TensorRT Batch Inferences : empty outputs

thomallain · December 2, 2020, 1:59pm

Description

Hi all,

I have been working in Python with YoloV3 and YoloV4 on Jetson Nano and Jetson Xavier NX for a while, with a batch size of 1 and I never had an issue there.

Now for a project I am trying to use YoloV4 (yolov4-288) with multiple inputs, ie a batch size of 2.

I have been able to properly convert YoloV4 to a ONNX file with a static input dimension of [64, 3, 288, 288], and then to convert it to a TensorRT file with a input size of [2, 3, 288, 288].

When I run the inferences with the inputs being the frames of two videos, the engine output is good for only the first frame, while it is completely null for the second frame.

I would like to know what I can do to make the inferences working for the second frame.

Environment

TensorRT Version: 7.1.3
GPU Type: Jetson Xavier NX
CUDA Version: 10.2
Jetpack: 4.4.1
Python Version (if applicable): 3.6.9
TensorFlow Version (if applicable): 1.15
Baremetal or Container (if container which image + tag): Baremetal

Relevant Files

All files including the yolov4.onnx, yolov4.trt, the conversion scripts and a script test_batches.py with the video files to test on, are on my Google Drive : YoloV4_XavierNX - Google Drive

Steps To Reproduce

The script test_batches.py show the number and indexes of detections from the outputs of the trt engine. Here the trt engine get the frames of two videos. It will raise an error after the first batch processing (if you comment line 285 it will process the following frames).

The detection outputs here only concern the first frame. All the detection arrays for the second frame are equal to zeros. And if you change the second frame by replacing with Nothing or with the first frame then the results are the same.

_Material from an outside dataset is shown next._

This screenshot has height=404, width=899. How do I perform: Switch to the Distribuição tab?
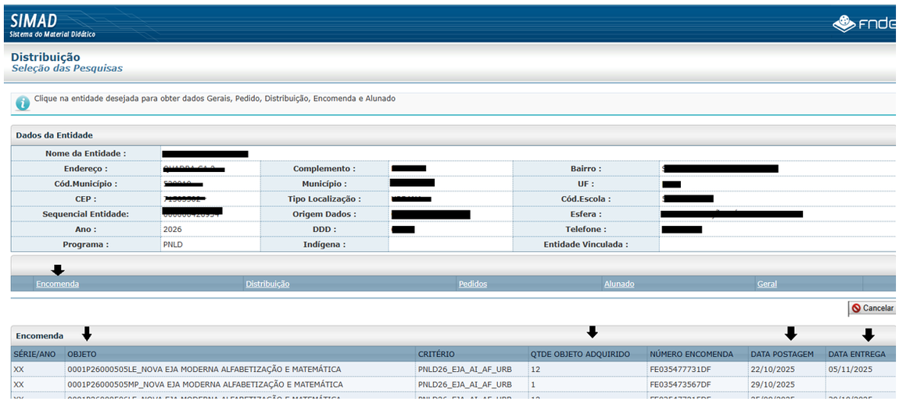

AakankshaS · December 4, 2020, 6:00am

Hi @thomallain,
You are currently using static shapes.
In order to make this work for a different batch size, you should use dynamic shapes

Thanks!

thomallain · December 11, 2020, 7:31am

Hi @AakankshaS,

I have followed this topic to use the dynamic shapes ONNX to TensorRT with dynamic batch size in Python

I have changed my conversion from Darknet to ONNX to get a ONNX model with a N batch size (like in the other topic) yolov4-416.zip - Google Drive

To convert my ONNX file to TensorRT, I have used the command (which works):

trtexec --onnx=yolov4-416.onnx --fp16 --workspace=4096 --explicitBatch --verbose --shapes=000_net:2x3x416x416 --saveEngine=yolov4-416.trt --optShapes=000_net:2x3x416x416 --maxShapes=000_net:4x3x416x416 --minShapes=000_net:1x3x416x416

Now during runtime, I got the following :

engine.get_binding_shape(0) -> (-1, 3, 416,416)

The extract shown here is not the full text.